Model-based virtual sensing offers a viable approach for monitoring fatigue loads on operational offshore wind turbines. These methods combine response measurements with first-principle, or data-informed models, to estimate load time series at hard-to-access locations. However, their accuracy depends on the fidelity of the underlying model, which is largely influenced by uncertainties in the soil–structure interaction (SSI) models.

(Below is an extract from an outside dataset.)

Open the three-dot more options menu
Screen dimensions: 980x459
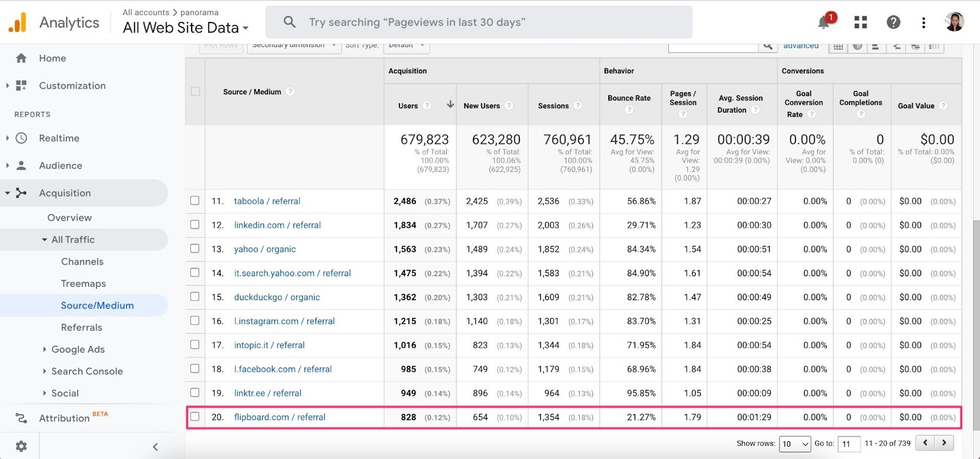(x=923, y=22)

This study evaluates the impact of different SSI modelling approaches in terms of a virtual sensing validation study targeting strain estimation above and below the mudline of a bottom-founded offshore wind turbine. To this end, different numerical models derived from, and validated against, design documentation serve as input to a dual-band modal decomposition and expansion (MDE) method. The considered SSI models range from an API/DNV-based foundation model to a PISA-based model including scour protection. Virtual sensing results are generated for two-year equivalent datasets, obtained for three operational offshore wind turbines, each equipped with extensive load monitoring systems. One turbine is used to assess the effect of the model updates, while two additional turbines are used to assess the across-site consistency. The estimated strains are directly compared against available strain validation data, in terms of damage-equivalent stress, and are accumulated to give a single comparative metric representative for the two-year periods.

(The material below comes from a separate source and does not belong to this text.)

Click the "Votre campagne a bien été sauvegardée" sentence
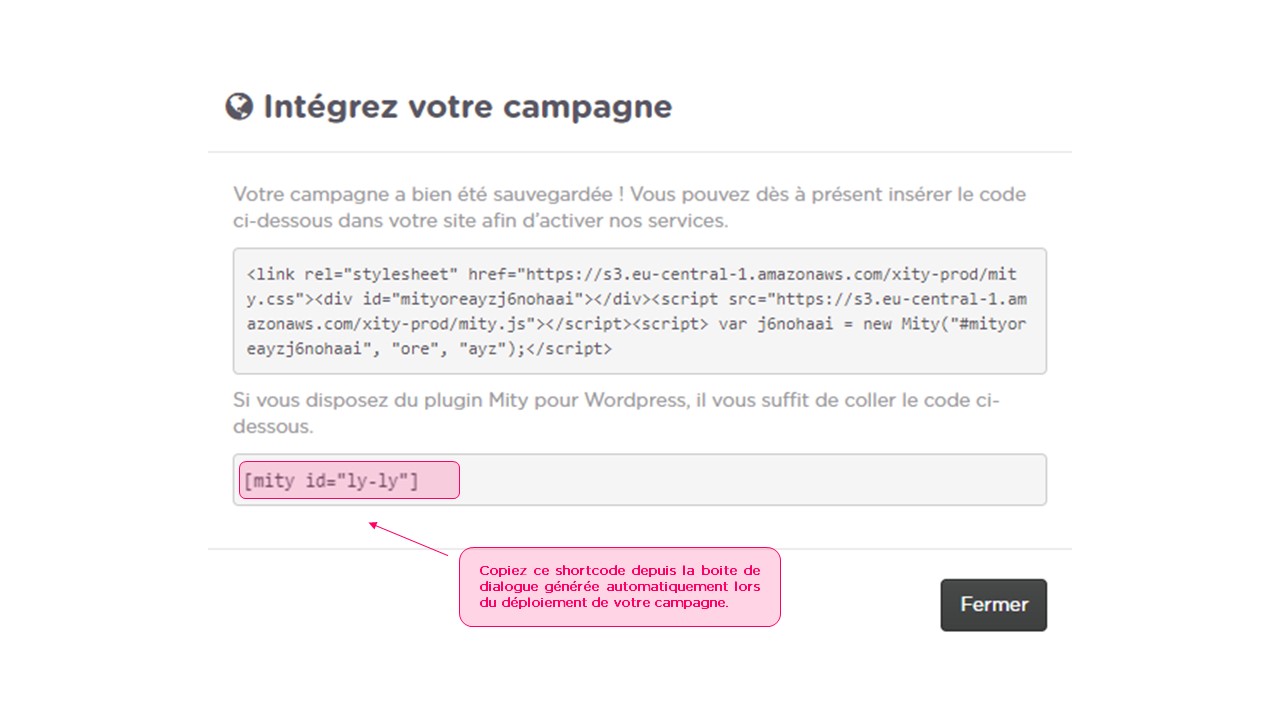1280x720 pixels. (x=428, y=194)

Results show that PISA-based soil reaction curves significantly improve agreement with measured strains while adding a scour protection model has a relatively smaller impact. These findings highlight the importance of accurate foundation modelling in virtual sensing and demonstrate the feasibility of fatigue monitoring at hard-to-access locations.

查看原文本刊更多论文

基于模型的海上风力发电机支撑结构疲劳监测虚拟感知方法的长期验证：与现有基础模型的比较

基于模型的虚拟传感为监测海上风力发电机的疲劳载荷提供了一种可行的方法。这些方法将响应测量与第一性原理或数据知情模型相结合，以估计难以进入位置的负载时间序列。然而，它们的精度取决于基础模型的保真度，这在很大程度上受到土-结构相互作用（SSI）模型不确定性的影响。本研究评估了不同SSI建模方法的影响，根据虚拟传感验证研究，针对底部海上风力涡轮机泥线上下的应变估计。为此，从设计文档中导出并验证的不同数值模型作为双频模态分解和展开（MDE）方法的输入。考虑的SSI模型范围从基于API/ dnv的基础模型到包含冲刷保护的基于pisa的模型。虚拟传感结果为两年等效数据集生成，这些数据集由三个运行中的海上风力涡轮机获得，每个涡轮机都配备了广泛的负载监测系统。一台涡轮机用于评估模型更新的效果，而另外两台涡轮机用于评估跨站点的一致性。根据损伤等效应力，直接将估计的应变与可用的应变验证数据进行比较，并将其累积为两年期间的单一比较度量代表。结果表明，基于pisa的土体反应曲线显著提高了与实测应变的一致性，而加入冲刷防护模型的影响相对较小。这些发现强调了在虚拟传感中精确的基础建模的重要性，并证明了在难以接近的位置进行疲劳监测的可行性。

本文章由计算机程序翻译，如有差异，请以英文原文为准。

求助全文

约1分钟内获得全文求助全文

来源期刊

Marine Structures 工程技术-工程：海洋

CiteScore

8.70

自引率

7.70%

发文量

157

审稿时长

6.4 months

期刊介绍： This journal aims to provide a medium for presentation and discussion of the latest developments in research, design, fabrication and in-service experience relating to marine structures, i.e., all structures of steel, concrete, light alloy or composite construction having an interface with the sea, including ships, fixed and mobile offshore platforms, submarine and submersibles, pipelines, subsea systems for shallow and deep ocean operations and coastal structures such as piers.